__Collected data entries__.

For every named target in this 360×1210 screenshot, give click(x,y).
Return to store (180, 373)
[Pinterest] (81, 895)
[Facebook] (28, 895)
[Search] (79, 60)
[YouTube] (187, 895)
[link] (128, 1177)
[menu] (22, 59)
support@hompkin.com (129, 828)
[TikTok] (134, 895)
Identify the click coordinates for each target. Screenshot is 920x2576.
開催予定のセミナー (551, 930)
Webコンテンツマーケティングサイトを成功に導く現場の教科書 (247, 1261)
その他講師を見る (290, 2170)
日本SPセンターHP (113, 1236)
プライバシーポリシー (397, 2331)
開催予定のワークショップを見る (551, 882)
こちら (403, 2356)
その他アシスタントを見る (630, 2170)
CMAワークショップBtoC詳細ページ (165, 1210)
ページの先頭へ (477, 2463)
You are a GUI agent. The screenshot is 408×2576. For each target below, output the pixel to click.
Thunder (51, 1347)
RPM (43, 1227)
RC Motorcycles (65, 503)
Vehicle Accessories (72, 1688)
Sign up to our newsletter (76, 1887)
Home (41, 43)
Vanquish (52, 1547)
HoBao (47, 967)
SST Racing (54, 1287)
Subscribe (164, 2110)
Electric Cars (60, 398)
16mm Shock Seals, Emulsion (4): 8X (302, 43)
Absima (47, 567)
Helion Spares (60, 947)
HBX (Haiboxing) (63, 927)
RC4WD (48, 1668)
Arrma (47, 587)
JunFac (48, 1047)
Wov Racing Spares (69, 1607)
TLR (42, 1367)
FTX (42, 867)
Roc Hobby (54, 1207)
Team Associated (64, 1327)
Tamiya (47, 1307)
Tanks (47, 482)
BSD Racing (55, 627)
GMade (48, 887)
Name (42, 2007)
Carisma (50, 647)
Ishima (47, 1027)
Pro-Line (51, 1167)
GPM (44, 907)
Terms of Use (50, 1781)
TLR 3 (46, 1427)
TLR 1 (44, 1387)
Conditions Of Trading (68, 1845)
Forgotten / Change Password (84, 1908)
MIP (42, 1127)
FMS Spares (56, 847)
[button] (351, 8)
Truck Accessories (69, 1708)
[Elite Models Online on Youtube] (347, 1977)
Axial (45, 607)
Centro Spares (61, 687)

__Task__.
Write out again every entry above, exactly as given.

__Written answer__.
For every named target in this 360×1210 screenshot, give click(x,y).
Return to store (180, 373)
[Pinterest] (81, 895)
[Facebook] (28, 895)
[Search] (79, 60)
[YouTube] (187, 895)
[link] (128, 1177)
[menu] (22, 59)
support@hompkin.com (129, 828)
[TikTok] (134, 895)
Identify the click coordinates for each target. Screenshot is 920x2576.
開催予定のセミナー (551, 930)
Webコンテンツマーケティングサイトを成功に導く現場の教科書 (247, 1261)
その他講師を見る (290, 2170)
日本SPセンターHP (113, 1236)
プライバシーポリシー (397, 2331)
開催予定のワークショップを見る (551, 882)
こちら (403, 2356)
その他アシスタントを見る (630, 2170)
CMAワークショップBtoC詳細ページ (165, 1210)
ページの先頭へ (477, 2463)
You are a GUI agent. The screenshot is 408×2576. For each target below, output the pixel to click.
Thunder (51, 1347)
RPM (43, 1227)
RC Motorcycles (65, 503)
Vehicle Accessories (72, 1688)
Sign up to our newsletter (76, 1887)
Home (41, 43)
Vanquish (52, 1547)
HoBao (47, 967)
SST Racing (54, 1287)
Subscribe (164, 2110)
Electric Cars (60, 398)
16mm Shock Seals, Emulsion (4): 8X (302, 43)
Absima (47, 567)
Helion Spares (60, 947)
HBX (Haiboxing) (63, 927)
RC4WD (48, 1668)
Arrma (47, 587)
JunFac (48, 1047)
Wov Racing Spares (69, 1607)
TLR (42, 1367)
FTX (42, 867)
Roc Hobby (54, 1207)
Team Associated (64, 1327)
Tamiya (47, 1307)
Tanks (47, 482)
BSD Racing (55, 627)
GMade (48, 887)
Name (42, 2007)
Carisma (50, 647)
Ishima (47, 1027)
Pro-Line (51, 1167)
GPM (44, 907)
Terms of Use (50, 1781)
TLR 3 (46, 1427)
TLR 1 (44, 1387)
Conditions Of Trading (68, 1845)
Forgotten / Change Password (84, 1908)
MIP (42, 1127)
FMS Spares (56, 847)
[button] (351, 8)
Truck Accessories (69, 1708)
[Elite Models Online on Youtube] (347, 1977)
Axial (45, 607)
Centro Spares (61, 687)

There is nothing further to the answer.